The hash function in E2LSH is defined as follows:


where V is the D-dimensional primitive data, A is a random variable, which is produced by a normal distribution; W is the width value, because the a?v+b is a real number, if not to deal with, then not the effect of the bucket, W is the most important parameter in the E2LSH, adjusted too large, the data is divided into a bucket, too small to get a local sensitive effect. B is randomly generated using uniform distribution, and the range of evenly distributed is [0,w].

However, the resulting result is (N1,n2,..., nk), where N1,n2,..., nk in the integer field instead of just 0, 12 values, such that the K-tuple represents a bucket. But the K-tuple directly into the hash table as the bucket label, memory and not easy to find, in order to facilitate the storage, the designer will be layered, using the array + linked list way.
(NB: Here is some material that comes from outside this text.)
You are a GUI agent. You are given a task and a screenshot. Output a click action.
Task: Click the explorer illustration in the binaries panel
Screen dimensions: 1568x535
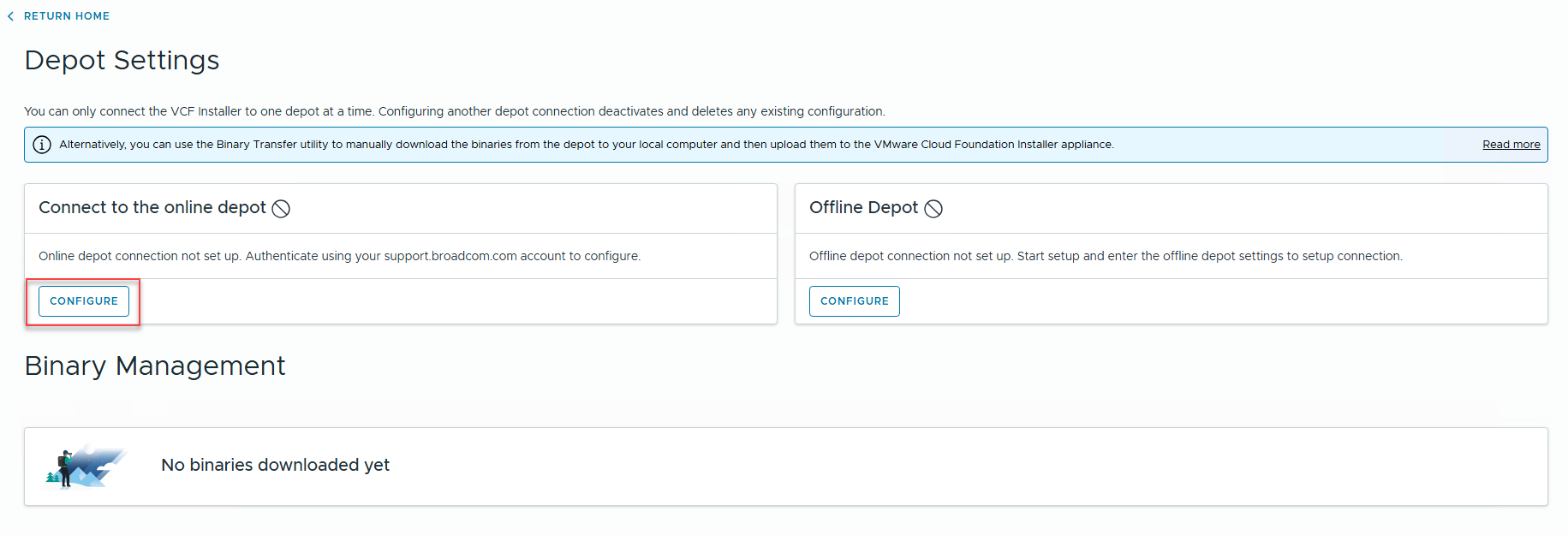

For each bucket label of K-tuple, use the following H1 function and H2 function to calculate two values, where the result of H1 is the position in the array, the size of the array is also the size of the hash table, the result value of H2 as a representative of the K-tuple, linked to the corresponding array of H1 position in the linked list. In the following formula, R ' is randomly generated in [0,prime-1] according to the uniform distribution.

After the above actions, the query steps are as follows.

For querying point query, use K hash function to calculate the K tuple of bucket label, calculate h1 and H2 value for K tuple, get the linked list of H1 position of hash table, find the H2 value in the list, get the sample query stored on the H2 value position and calculate the exact similarity between the samples and the above sample, and sort the returned result in order.

There are two shortcomings in the E2lsh method [8]: The first is that the result of index coding based on probabilistic model is not stable. Although the number of encoded digits increases, the accuracy of the query is very slow, followed by the need for a large amount of storage space, not suitable for large-scale data indexing. The goal of the E2lsh method is to ensure the accuracy and recall of the query results, and not to focus on the size of the storage space required by the index structure. E2lsh uses multiple index spaces and multiple hash table queries, and the resulting index file size is dozens of times times or even hundreds of times times the size of the original data.

Some references: http://dataunion.org/12912.html

two. Legacy issues2.1 Hash after not still need to find the original point, how to achieve? 2.2 Ball P Stable distribution example2.3 k tuples into multiple hash tables? What was the result of the search? The result of each table and the? three. Problem extension

E2lsh can be said to be based on the p-stable distribution application of layered method. The other is of course converted to hashcode, then the hash function is defined as follows:

  Where both A and V are D-dimensional vectors, A is produced by a normal distribution. Ibid., select K above the hash function, get a K-bit Hamming code, according to the "Hash technology classification" described in the technology can use the algorithm.

E^2lsh of collaborative filtering recommendation algorithm based on local sensitive hash

Contact Us

The content source of this page is from Internet, which doesn't represent Alibaba Cloud's opinion; products and services mentioned on that page don't have any relationship with Alibaba Cloud. If the content of the page makes you feel confusing, please write us an email, we will handle the problem within 5 days after receiving your email.

If you find any instances of plagiarism from the community, please send an email to: info-contact@alibabacloud.com and provide relevant evidence. A staff member will contact you within 5 working days.

A Free Trial That Lets You Build Big!

Start building with 50+ products and up to 12 months usage for Elastic Compute Service

  • Sales Support

    1 on 1 presale consultation

  • After-Sales Support

    24/7 Technical Support 6 Free Tickets per Quarter Faster Response

  • Alibaba Cloud offers highly flexible support services tailored to meet your exact needs.